The system controller 126 includes a programmable central processing unit (CPU) 126A, which is operable with a memory 126B (for example, non-volatile memory) and support circuits 126C. The support circuits 126C (for example, cache, clock circuits, input/output subsystems, power supplies, etc., and combinations thereof) are conventionally coupled to the CPU 126A and coupled to the various components within the processing system 100.

In some embodiments, the CPU 126A is one of any form of general purpose computer processor used in an industrial setting, such as a programmable logic controller (PLC), for controlling various monitoring system component and sub-processors. The memory 126B, coupled to the CPU 126A, is non-transitory and is typically one or more of readily available memory such as random access memory (RAM), read only memory (ROM), floppy disk drive, hard disk, or any other form of digital storage, local or remote.

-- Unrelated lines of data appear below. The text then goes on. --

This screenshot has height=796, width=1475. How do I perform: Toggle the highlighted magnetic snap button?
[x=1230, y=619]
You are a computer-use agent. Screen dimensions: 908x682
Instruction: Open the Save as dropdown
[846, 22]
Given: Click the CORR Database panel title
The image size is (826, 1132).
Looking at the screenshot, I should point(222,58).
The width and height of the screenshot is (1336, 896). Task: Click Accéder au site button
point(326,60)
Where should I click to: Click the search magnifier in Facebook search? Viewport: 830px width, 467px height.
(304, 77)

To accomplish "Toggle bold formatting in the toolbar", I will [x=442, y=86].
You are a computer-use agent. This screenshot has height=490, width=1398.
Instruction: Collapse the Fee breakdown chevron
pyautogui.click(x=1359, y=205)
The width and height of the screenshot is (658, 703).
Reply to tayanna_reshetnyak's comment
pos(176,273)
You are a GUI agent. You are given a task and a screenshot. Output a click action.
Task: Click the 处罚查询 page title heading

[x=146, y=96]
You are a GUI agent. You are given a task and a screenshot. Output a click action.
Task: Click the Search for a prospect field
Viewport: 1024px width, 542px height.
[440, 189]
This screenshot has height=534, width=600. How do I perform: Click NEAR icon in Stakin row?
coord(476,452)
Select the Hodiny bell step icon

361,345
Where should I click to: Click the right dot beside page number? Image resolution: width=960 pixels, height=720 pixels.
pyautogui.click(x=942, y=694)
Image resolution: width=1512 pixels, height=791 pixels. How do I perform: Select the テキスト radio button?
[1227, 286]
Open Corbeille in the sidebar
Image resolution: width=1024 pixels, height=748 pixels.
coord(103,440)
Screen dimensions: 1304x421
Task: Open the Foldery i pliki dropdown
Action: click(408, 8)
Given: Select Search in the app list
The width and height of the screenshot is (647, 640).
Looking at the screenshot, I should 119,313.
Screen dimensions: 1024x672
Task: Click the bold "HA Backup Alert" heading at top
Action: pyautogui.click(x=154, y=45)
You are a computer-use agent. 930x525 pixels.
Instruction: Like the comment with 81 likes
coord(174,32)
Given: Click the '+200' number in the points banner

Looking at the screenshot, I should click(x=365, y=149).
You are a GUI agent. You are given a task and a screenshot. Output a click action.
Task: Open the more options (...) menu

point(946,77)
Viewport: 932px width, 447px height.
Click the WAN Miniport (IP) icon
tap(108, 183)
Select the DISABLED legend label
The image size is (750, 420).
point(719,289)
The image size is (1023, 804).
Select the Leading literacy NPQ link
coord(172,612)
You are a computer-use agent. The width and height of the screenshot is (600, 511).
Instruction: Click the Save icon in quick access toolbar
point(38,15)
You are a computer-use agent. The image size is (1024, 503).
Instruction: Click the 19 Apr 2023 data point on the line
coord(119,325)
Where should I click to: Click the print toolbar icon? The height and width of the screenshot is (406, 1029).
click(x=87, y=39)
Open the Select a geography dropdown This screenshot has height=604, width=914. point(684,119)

Herein, the memory 126B is in the form of a computer-readable storage media containing instructions (for example, non-volatile memory), that when executed by the CPU 126A, facilitates the operation of the processing system 100. The instructions in the memory 126B are in the form of a program product such as a program that implements the methods of the present disclosure (for example, middleware application, equipment software application, etc.). The program code may conform to any one of a number of different programming languages. In one example, the disclosure may be implemented as a program product stored on computer-readable storage media for use with a computer system. The program(s) of the program product define functions of the embodiments (including the methods described herein). Illustrative computer-readable storage media include, but are not limited to: (i) non-writable storage media (for example, read-only memory devices within a computer such as CD-ROM disks readable by a CD-ROM drive, flash memory, ROM chips or any type of solid-state non-volatile semiconductor memory) on which information is permanently stored; and (ii) writable storage media (for example, floppy disks within a diskette drive or hard-disk drive or any type of solid-state random-access semiconductor memory) on which alterable information is stored. Such computer-readable storage media, when carrying computer-readable instructions that direct the functions of the methods described herein, are embodiments of the present disclosure. The various methods disclosed herein may generally be implemented under the control of the CPU 126A by the CPU 126A executing computer instruction code stored in the memory 126B (or in memory of a particular processing chamber) as, for example, a software routine. When the CPU 126A executes the computer instruction code, the CPU 126A controls the chambers to perform processes in accordance with the various methods described herein.

Example Gate-All-Around Field Effect Transistor Structure

FIG. 3 is an exemplary semiconductor structure 300 for a Gate-All-Around Field Effect Transistor (GAA FET). The semiconductor structure 300 includes a substrate 302, an isolation layer 303 formed on the substrate 302, a first GAA FET module 301A and a second GAA FET module 301B. The GAA FET module 301A and the GAA FET module 301B include a gate region 304. In an early stage of a replacement gate type of GAA formation process the gate region 304 can include a material such as polysilicon (e.g., polysilicon layer 406), and after the GAA formation process is complete the gate region 304 will contain one or more gate metals. GAA FET module 301C is shown as a dashed section that partially depicts a region which would share a portion of the substrate 302 with GAA FET module 301A and GAA FET module 301B. GAA FET module 301A and GAA FET module 301B are viewed through a partial sectioned opening between GAA FET module 301C and the GAA FET modules 301A and 301B.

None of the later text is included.